Given information
┄┄┄┄┄┄

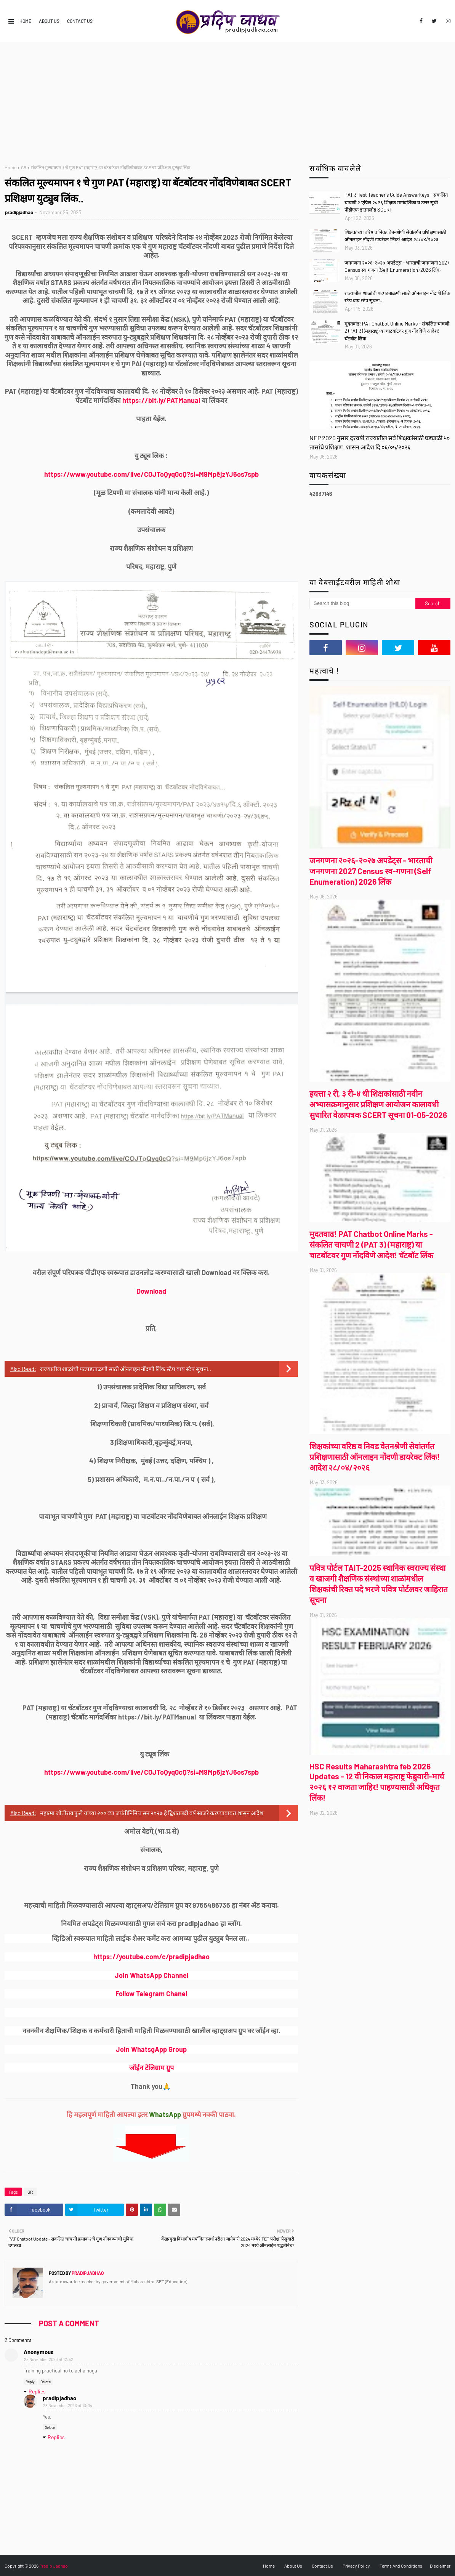  What do you see at coordinates (396, 202) in the screenshot?
I see `PAT 3 Test Teacher's Guide Answerkeys - संकलित चाचणी २ एप्रिल २०२६ शिक्षक मार्गदर्शिका व उत्तर सूची पीडीएफ डाउनलोड SCERT` at bounding box center [396, 202].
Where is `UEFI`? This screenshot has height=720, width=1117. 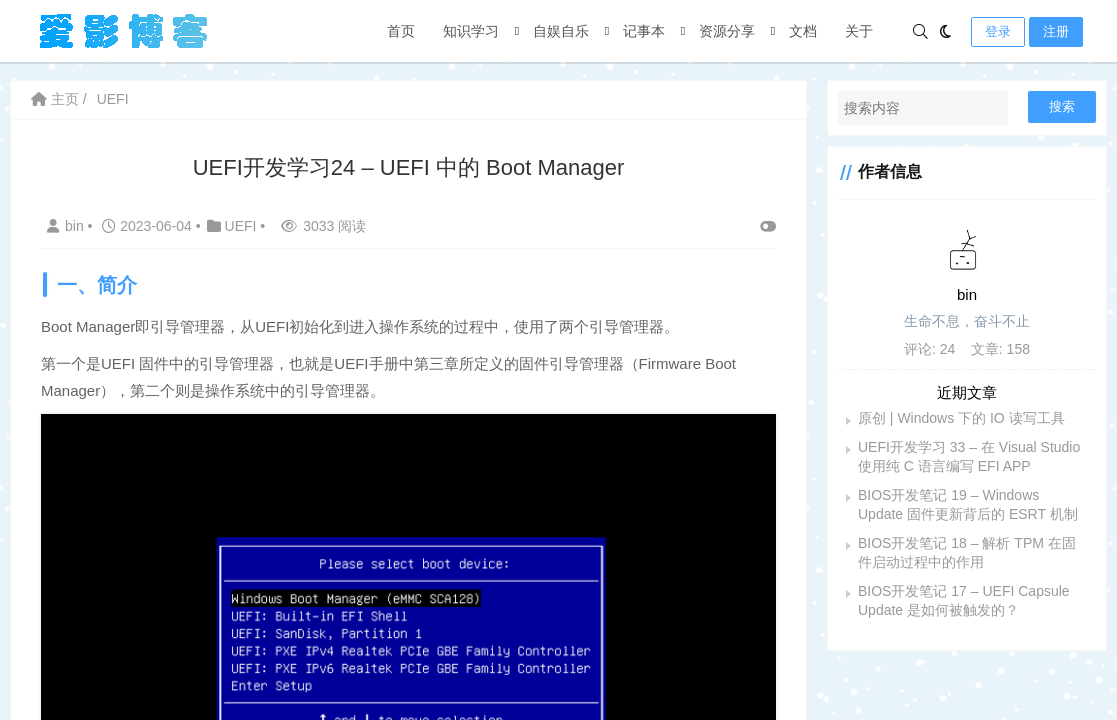 UEFI is located at coordinates (113, 99).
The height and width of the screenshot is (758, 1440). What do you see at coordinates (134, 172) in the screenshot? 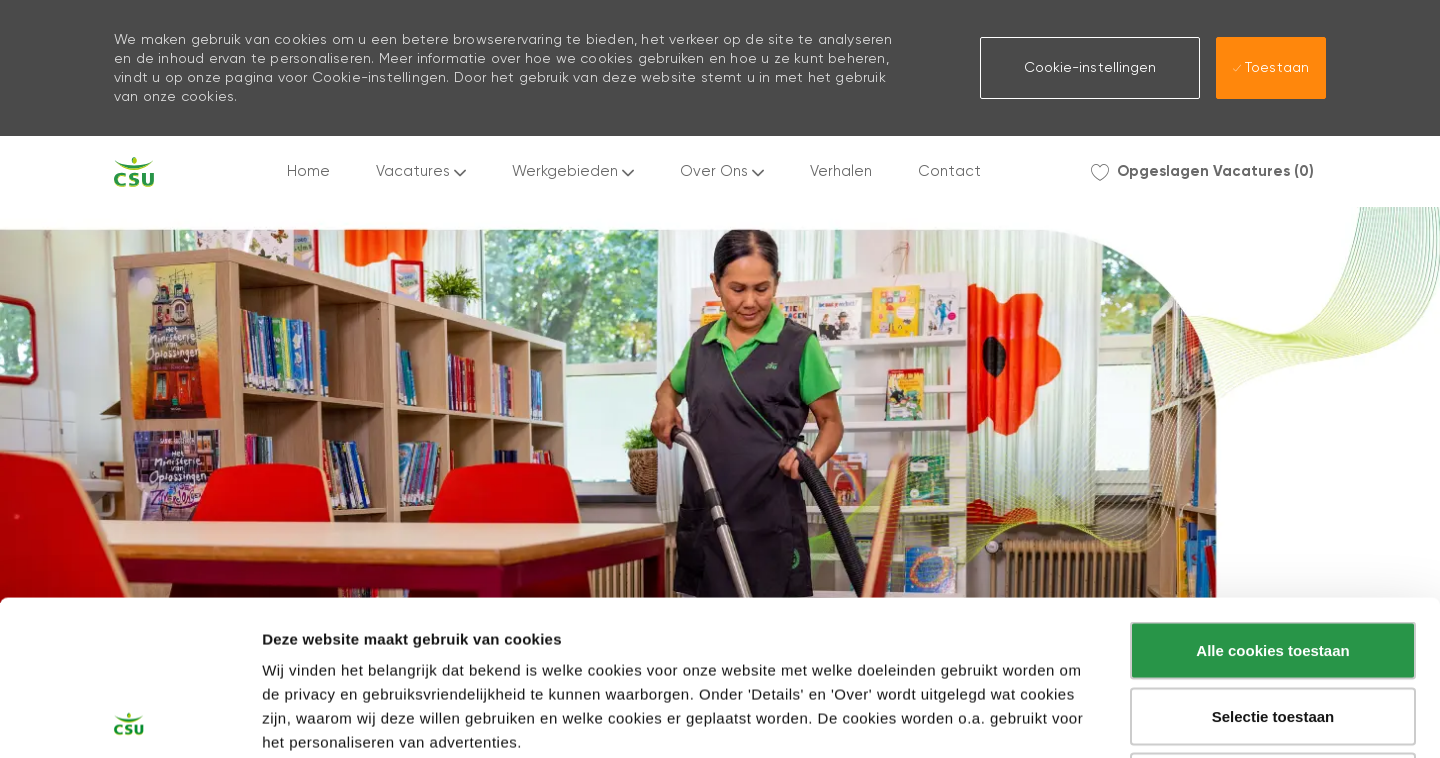
I see `[Company Logo]` at bounding box center [134, 172].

┄┄┄┄┄┄

What to produce
Reproduce the entries word for word, from the line containing "The height and" through the end of the entries, and leave the pictures out.

Full answer
The height and width of the screenshot is (758, 1440). What do you see at coordinates (134, 172) in the screenshot? 
I see `[Company Logo]` at bounding box center [134, 172].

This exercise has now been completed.